Data store 110 may comprise any query-responsive data source or sources that are or become known, including but not limited to a structured-query language (SQL) relational database management system. Data store 110 may comprise a number of databases, one or more of which may be an encrypted database 115. Data store 110 may comprise a relational database, a multi-dimensional database, an eXtendable Markup Language (XML) document, or any other data storage system storing structured and/or unstructured data. The data of data store 110 may be distributed among several relational databases, dimensional databases, and/or other data sources. Embodiments are not limited to any number or types of data sources.
In some embodiments, the data of data store 110 may comprise one or more of conventional tabular data, row-based data, column-based data, and object-based data. Moreover, the data may be indexed and/or selectively replicated in an index to allow fast searching and retrieval thereof. Data store 110 may support multi-tenancy to separately support multiple unrelated clients by providing multiple logical database systems which are programmatically isolated from one another.
Data store 110 may implement an in-memory database, in which a full database is stored in volatile (e.g., non-disk-based) memory (e.g., Random Access Memory). The full database may be persisted in and/or backed up to fixed disks (not shown). Embodiments are not limited to an in-memory implementation. For example, data may be stored in Random Access Memory (e.g., cache memory for storing recently-used data) and one or more fixed disks (e.g., persistent memory for storing their respective portions of the full database).
Each of clients 140 may comprise one or more devices executing program code of an application 145 for presenting user interfaces to allow interaction with application server 130. The user interfaces of applications 145 may comprise user interfaces suited for reporting, data analysis, and/or any other functions based on the data of data store 110.
Presentation of a user interface may comprise any degree or type of rendering, depending on the type of user interface code generated by application server 130. For example, a client may execute a Web browser to request and receive a Web page (e.g., in HTML format) from application server 210 via HTTP, HTTPS, and/or WebSocket, and may render and present the Web page according to known protocols. One or more of clients may also or alternatively present user interfaces by executing a standalone executable file (e.g., an .exe file) or code (e.g., a JAVA applet) within a virtual machine.

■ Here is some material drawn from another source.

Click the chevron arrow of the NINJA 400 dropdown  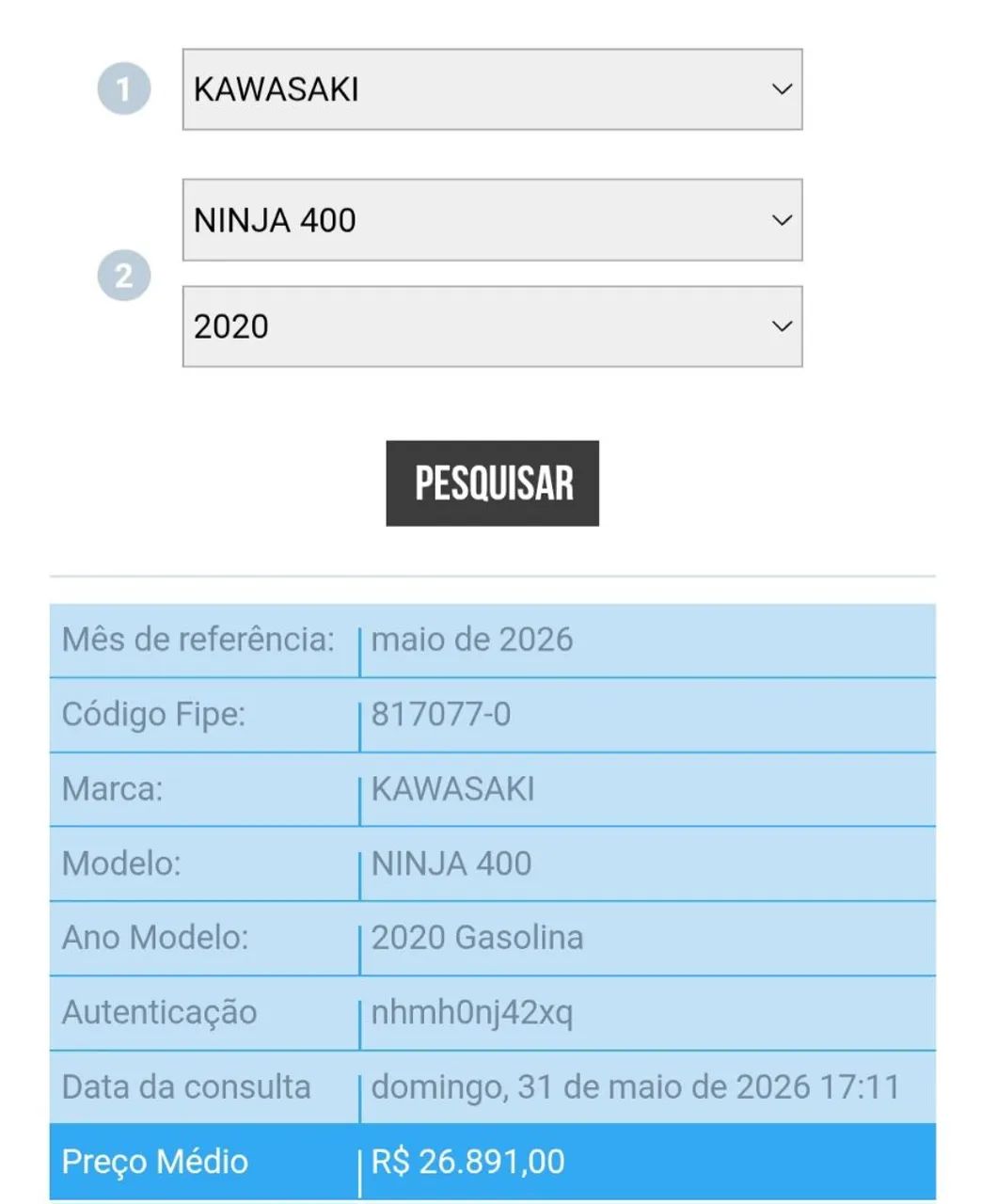pos(782,220)
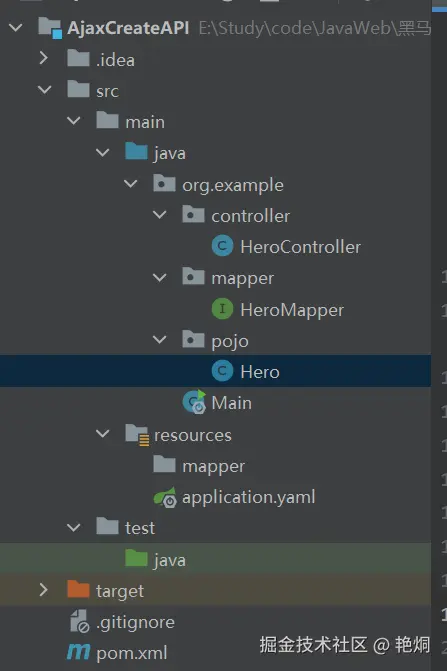Select the org.example package

pos(233,185)
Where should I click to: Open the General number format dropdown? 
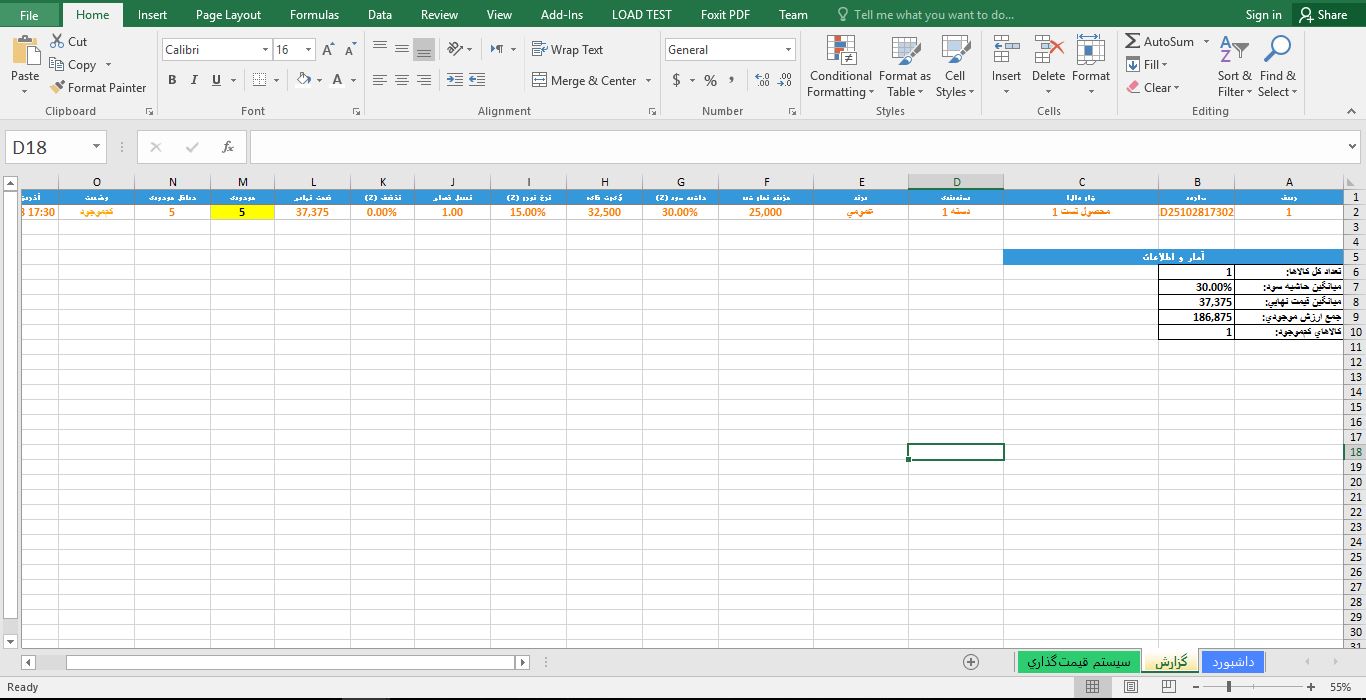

Tokenizer 150 maps plaintext strings to encrypted values and stores the mapping in an in-memory database (e.g., token vault), in which a full database is stored in volatile (e.g., non-disk-based) memory (e.g., Random Access Memory).
In some embodiments, for example, tokenizer 150 receives PII data from server 130, generates a token, and encrypts the PII data. A token vault of tokenizer 150 stores the PII data in encrypted form, together with the corresponding token. A token is a reference (e.g., identifier) that maps back to encrypted data and/or original plaintext data through the tokenizer. There is no mathematical relationship between a token and original plaintext data. Therefore, tokens may be safely used throughout architecture 100.
In some embodiments, tokenizer 150 consists of one in-memory database schema per customer, for example, a schema having a single table with the following columns: TableName, ColumnName, PlainText, and EncryptedValue. Queries are executed on the in-memory database. Alternatively, tokenizer 150 supports multi-tenant customers where the customer ID is the primary entity governing data partitioning.
Tokenizer 150 supports SQL “LIKE” queries and other SQL operations (e.g., range queries, aggregation queries, etc.), which may be executed on plaintext values in the token vault. The encrypted values are retrieved using the plaintext to encrypted value mapping in the token vault. The retrieved encrypted values may be looked up (e.g., using an or “IN” or equals operator) in encrypted DB 115 to retrieve the rows.
KMS 160 securely manages customer-specific encryption keys for encryption and decryption. KMS 160 exposes application programming interfaces (APIs) to perform key management operations such as getKey, generateKey, and expireKey, etc.
In some embodiments, customer keys are maintained separate from the encryption engine and data. Key operations are performed outside the database 110 in an external (e.g., third party) KMS 160. Additionally or alternatively, the keys may be on the same cloud platform, locally within the data center, or on a different cloud. In this way, key management is external and independent of the database, and thus removed from DBA control (e.g., preventing data from being decrypted by DBAs).
FIGS. 2 and 3 will be discussed together. FIG. 2 is a block diagram of a data center architecture 200 according to some embodiments. Architecture 200 includes an application server 210, tokenizer 220, and key management store (KMS) 230, each running on a host device (e.g., Linux host), which correspond, respectively, to server 130, tokenizer 150, and KMS 160 in FIG. 1 and are generally as described above with respect to FIG. 1. Furthermore, application server 210 includes a metadata provider 212 coupled to an interceptor 214 having an encrypter 216. A firewall 240 is disposed between the client-side and the server-side (e.g., data center). Secure Socket Layer (SSL) protocol is used for internal data center communication to provide encrypted communications and is based on internal certificates.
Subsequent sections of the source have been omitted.